A Futures Transaction Fee Is Administratively Feasible
GGD-94-40: Published: Oct 28, 1993. Publicly Released: Oct 28, 1993.
Pursuant to a legislative requirement, GAO reviewed the feasibility of implementing a futures transaction fee to fund additional Commodity Futures Trading Commission (CFTC) enforcement and market surveillance activities, focusing on whether the fee will provide CFTC with additional resources to oversee the futures markets.
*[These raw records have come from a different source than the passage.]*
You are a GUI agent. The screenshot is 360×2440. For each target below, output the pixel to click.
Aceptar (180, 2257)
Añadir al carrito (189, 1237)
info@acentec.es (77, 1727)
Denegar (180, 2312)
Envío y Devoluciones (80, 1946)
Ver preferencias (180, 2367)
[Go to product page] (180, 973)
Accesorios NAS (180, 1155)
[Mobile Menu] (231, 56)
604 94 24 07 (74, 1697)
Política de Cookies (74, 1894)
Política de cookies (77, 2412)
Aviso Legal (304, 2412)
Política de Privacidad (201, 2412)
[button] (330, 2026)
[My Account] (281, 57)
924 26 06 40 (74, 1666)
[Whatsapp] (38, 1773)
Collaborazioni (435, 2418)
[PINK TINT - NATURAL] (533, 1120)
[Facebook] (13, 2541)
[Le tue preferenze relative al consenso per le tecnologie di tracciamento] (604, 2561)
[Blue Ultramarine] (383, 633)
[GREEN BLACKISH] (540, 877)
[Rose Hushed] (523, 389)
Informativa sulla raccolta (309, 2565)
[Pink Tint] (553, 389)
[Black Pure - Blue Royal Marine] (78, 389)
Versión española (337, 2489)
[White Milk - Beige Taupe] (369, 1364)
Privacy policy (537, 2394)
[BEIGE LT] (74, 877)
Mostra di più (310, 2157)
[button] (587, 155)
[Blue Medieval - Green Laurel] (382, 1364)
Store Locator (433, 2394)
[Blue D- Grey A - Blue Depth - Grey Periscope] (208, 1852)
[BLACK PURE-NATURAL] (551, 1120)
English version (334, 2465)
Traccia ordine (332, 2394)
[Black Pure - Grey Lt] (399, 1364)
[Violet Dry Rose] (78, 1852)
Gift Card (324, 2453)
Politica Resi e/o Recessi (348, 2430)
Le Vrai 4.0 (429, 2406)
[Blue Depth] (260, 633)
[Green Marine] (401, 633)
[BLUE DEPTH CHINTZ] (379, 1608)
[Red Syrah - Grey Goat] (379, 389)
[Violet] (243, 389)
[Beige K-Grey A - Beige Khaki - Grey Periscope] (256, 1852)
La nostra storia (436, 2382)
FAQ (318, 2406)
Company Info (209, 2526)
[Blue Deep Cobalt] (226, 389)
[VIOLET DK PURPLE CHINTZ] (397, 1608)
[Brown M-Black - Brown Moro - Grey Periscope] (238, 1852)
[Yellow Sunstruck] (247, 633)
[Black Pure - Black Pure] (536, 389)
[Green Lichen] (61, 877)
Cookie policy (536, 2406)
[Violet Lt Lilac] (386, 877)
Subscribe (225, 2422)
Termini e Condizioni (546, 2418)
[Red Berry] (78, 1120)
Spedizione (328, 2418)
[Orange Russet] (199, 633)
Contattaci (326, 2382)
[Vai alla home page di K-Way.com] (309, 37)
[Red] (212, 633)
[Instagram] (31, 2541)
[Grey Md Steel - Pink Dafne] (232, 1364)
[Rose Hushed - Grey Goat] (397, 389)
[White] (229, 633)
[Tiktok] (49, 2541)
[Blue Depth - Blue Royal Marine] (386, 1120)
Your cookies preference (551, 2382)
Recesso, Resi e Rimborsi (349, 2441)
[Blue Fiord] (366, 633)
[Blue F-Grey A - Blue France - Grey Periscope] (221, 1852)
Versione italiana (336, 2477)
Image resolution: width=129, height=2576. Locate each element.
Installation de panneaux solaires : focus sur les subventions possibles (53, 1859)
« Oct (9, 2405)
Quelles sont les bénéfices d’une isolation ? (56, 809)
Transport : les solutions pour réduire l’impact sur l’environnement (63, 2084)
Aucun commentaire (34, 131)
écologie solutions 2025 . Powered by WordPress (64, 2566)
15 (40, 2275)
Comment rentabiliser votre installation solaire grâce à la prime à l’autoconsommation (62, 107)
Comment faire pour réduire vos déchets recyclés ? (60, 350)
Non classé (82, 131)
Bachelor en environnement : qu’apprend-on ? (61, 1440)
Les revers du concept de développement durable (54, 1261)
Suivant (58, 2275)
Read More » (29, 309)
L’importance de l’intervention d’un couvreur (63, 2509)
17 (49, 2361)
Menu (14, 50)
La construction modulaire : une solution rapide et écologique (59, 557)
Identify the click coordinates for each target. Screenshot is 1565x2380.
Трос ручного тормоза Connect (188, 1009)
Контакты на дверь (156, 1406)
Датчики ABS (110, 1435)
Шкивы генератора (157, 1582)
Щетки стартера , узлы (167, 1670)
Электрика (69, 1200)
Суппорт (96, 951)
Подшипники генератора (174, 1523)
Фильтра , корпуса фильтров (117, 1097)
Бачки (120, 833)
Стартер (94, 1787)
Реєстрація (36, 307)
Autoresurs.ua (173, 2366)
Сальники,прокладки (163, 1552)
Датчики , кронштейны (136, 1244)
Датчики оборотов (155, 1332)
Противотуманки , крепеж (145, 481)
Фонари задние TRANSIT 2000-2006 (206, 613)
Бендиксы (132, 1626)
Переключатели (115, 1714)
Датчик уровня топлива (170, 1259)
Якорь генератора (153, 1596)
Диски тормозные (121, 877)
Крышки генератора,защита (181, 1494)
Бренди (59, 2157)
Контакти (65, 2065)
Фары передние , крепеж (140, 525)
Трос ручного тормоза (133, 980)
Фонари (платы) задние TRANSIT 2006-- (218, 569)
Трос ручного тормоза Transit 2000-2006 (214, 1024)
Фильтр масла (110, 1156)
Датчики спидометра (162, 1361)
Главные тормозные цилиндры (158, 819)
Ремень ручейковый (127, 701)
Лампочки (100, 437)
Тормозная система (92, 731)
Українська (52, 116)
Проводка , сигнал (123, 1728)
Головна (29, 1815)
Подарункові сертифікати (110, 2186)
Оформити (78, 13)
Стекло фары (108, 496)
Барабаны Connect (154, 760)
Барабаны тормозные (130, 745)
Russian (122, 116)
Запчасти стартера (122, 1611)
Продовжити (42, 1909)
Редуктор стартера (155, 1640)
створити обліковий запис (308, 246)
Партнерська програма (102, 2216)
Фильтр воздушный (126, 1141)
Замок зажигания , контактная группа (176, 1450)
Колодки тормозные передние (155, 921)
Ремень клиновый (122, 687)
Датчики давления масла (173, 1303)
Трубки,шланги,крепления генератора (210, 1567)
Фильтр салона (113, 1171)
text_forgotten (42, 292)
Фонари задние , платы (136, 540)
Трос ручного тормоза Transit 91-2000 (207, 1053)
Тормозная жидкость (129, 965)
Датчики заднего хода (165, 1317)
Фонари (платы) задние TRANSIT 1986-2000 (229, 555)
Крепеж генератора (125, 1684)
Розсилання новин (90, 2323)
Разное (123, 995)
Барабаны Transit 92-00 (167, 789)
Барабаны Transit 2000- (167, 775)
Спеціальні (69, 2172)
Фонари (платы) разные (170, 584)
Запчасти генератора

GAO found that: (1) a futures transaction fee is administratively feasible; (2) the cost for implementing a futures transaction fee will be minimal if exchanges collect and remit fees to CFTC; (3) CFTC will need regulations on how to define and administer transactions if a fee is to be implemented; (4) CFTC can use trading volume data to ensure that exchanges remit transaction fees to the Department of the Treasury; (5) factors that could increase implementation costs include requiring exchanges to audit members and take corrective action, vary the fee by type of market user, and complete extensive remittance paperwork; (6) the revenue generated by a futures transaction fee may not provide CFTC with the resources necessary to oversee futures markets unless the funds are specifically earmarked for CFTC oversight activities; (7) CFTC could be at financial risk if it becomes overly reliant on transaction fee revenues; and (8) although CFTC believes that a transaction fee would negatively impact the futures industry, the actual impact could not be determined.